By now, I had also begun to blog again about what the Lord had revealed over the Thanksgiving weekend. I think it was the next week when Bryan (my husband) and I got called into the office with the lead pastor. He had said he wanted me to explain in more detail what the Lord had revealed in what I had sent him. I knew before we went that wasn’t exactly what he wanted and knew there were two things that were going to be required by the end of this meeting. Here is what it all came down to: He wanted me to write a post on FB that stated I was not talking about his church, the pastors or the leaders in the post I had deleted (this I didn’t expect and told him that would just dredge it all up again and didn’t think it was wise), I was to no longer blog against their doctrine or theology, if I did blog again he would have to authorize it and lastly “was there anything I would like for him to take back to his wife”, the co-lead pastor (I think they were fishing for an apology; but I am still not completely sure). I blogged again, fully aware that I would most likely be asked to step down from leadership, my family and I would be shunned, we would be pushed out of the church, my boys would lose friendships, and I would most likely be called Jezebel and probably worse. How did I know all of this would happen? Over the years puzzle pieces were taking on a form from questions that never were fully answered about others that had disappeared from this same church. All of what I thought might happen did indeed happen and more.

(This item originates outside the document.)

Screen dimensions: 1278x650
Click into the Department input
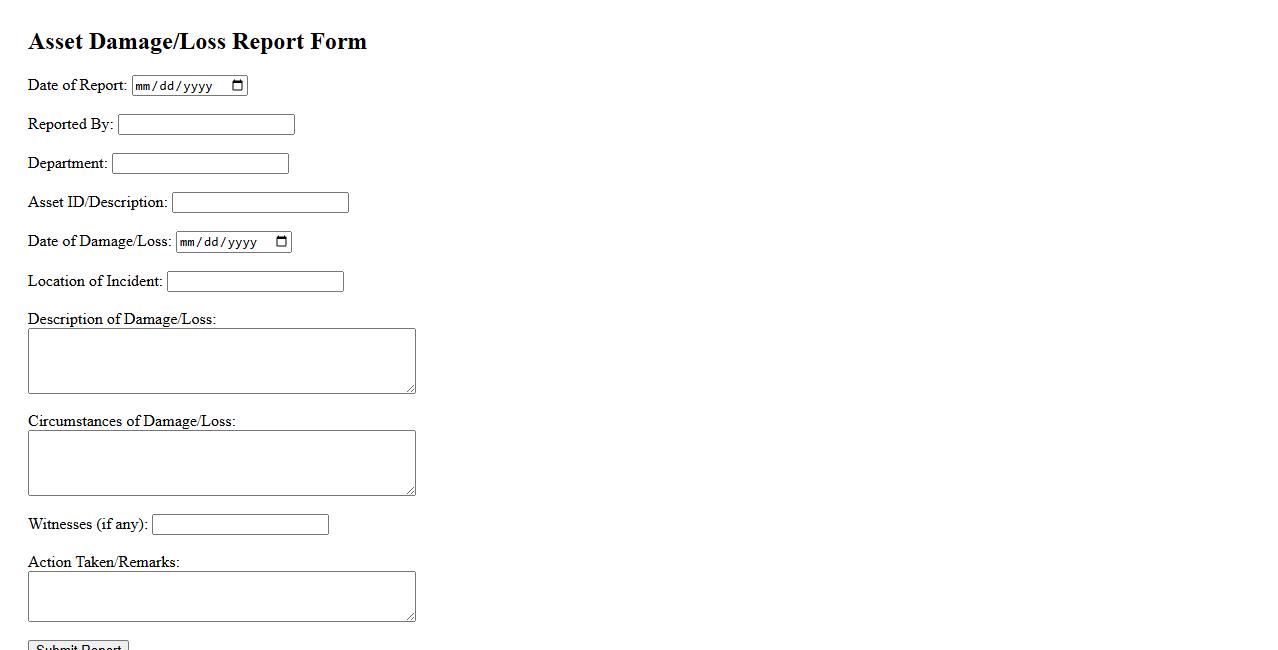200,164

First though, because I had blogged again, my husband and I got called in to meet with the lead pastor again. This time there was an associate pastor present. The meeting, probably at the most, took ten minutes. The Lord had told me I was to be silent as a sheep before a shearer fully knowing that I would be asked to step down from leadership. The only thing we were to say is: “That is your choice” and ask two questions for clarity. There was no reason given for asking me to step down. I was simply told that is what they decided. My husband said that is your choice. The two questions for clarity were about my husband and our boys regarding leadership duties. Bryan was to step down also but the boys could continue. We got up and left, civil and short. Yet, this became only the beginning of an almost year long nightmare.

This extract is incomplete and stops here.